Twenty-four hours postencapsulation, randomly selected chondrocyte and macrophage discs were flash-frozen in liquid nitrogen and stored at −80°C to allow for characterization of initial cell phenotype before coculture. The remaining chondrocyte and macrophage hydrogels were combined in coculture as depicted in Figure 1A. Individually cultured chondrocyte and macrophage hydrogels served as mono-culture controls. All constructs were maintained in regular growth medium supplemented with 1% antibiotic/antimycotic for the entire duration of the study. To maintain AMs in a state of activation throughout the coculture period, AM hydrogels in coculture were replaced with fresh hydrogels containing newly activated AMs every 2 days following the first 24 h of culture. Correspondingly, NM 3D hydrogels were also replaced with hydrogels containing freshly encapsulated NMs every 2 days. After 6 days of coculture, samples were washed in PBS for 10 min, harvested by flash-freezing in liquid nitrogen, and stored at −80°C until further analysis.
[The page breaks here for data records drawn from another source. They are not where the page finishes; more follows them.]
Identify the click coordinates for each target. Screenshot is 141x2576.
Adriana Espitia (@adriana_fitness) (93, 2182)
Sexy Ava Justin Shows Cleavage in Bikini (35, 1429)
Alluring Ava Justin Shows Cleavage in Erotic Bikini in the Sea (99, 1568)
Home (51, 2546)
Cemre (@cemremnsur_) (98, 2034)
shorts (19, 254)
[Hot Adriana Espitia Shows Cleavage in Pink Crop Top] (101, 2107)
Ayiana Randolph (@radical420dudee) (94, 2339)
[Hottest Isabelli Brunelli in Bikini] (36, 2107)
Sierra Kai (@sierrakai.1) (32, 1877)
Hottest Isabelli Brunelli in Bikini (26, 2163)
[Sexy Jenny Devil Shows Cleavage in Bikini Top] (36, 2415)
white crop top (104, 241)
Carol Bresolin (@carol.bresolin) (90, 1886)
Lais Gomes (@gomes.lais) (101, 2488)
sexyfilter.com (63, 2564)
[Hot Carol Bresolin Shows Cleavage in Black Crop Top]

The time course of the study is depicted in Figure 1B. An additional set of samples were formalin-fixed for 10 min followed by embedding in OCT Compound (Tissue-Tek).

FIG. 1.

(A) Schematic representation of the trans-well coculture system used to investigate paracrine interactions between chondrocytes and macrophages encapsulated within separate PEGDA hydrogels. (B) Timeline describing the macrophage activation schedule, the encapsulation of chondrocytes and macrophages within PEGDA hydrogels at day 0, and the coculture of hydrogel-encapsulated chondrocytes and macrophages for 6 days thereafter. Note that LPS was utilized to induce macrophages to take on a classically activated phenotype before encapsulation within PEGDA hydrogels. After macrophage encapsulation, LPS supplementation was removed, as LPS can have detrimental effects on chondrocytes and prolonged LPS stimulation can desensitize macrophages. However, following LPS removal, AMs are known to slowly lose their proinflammatory phenotype over the course of 7 days. In the present work, AM discs in coculture were therefore replaced with discs containing freshly activated AMs every 2 days. This process ensured that chondrocytes were exposed to relatively consistent dosing of proinflammatory factors throughout the 6-day coculture period. NC, normal chondrocyte; OAC, osteoarthritic chondrocyte; PEGDA, poly(ethylene glycol) diacrylate.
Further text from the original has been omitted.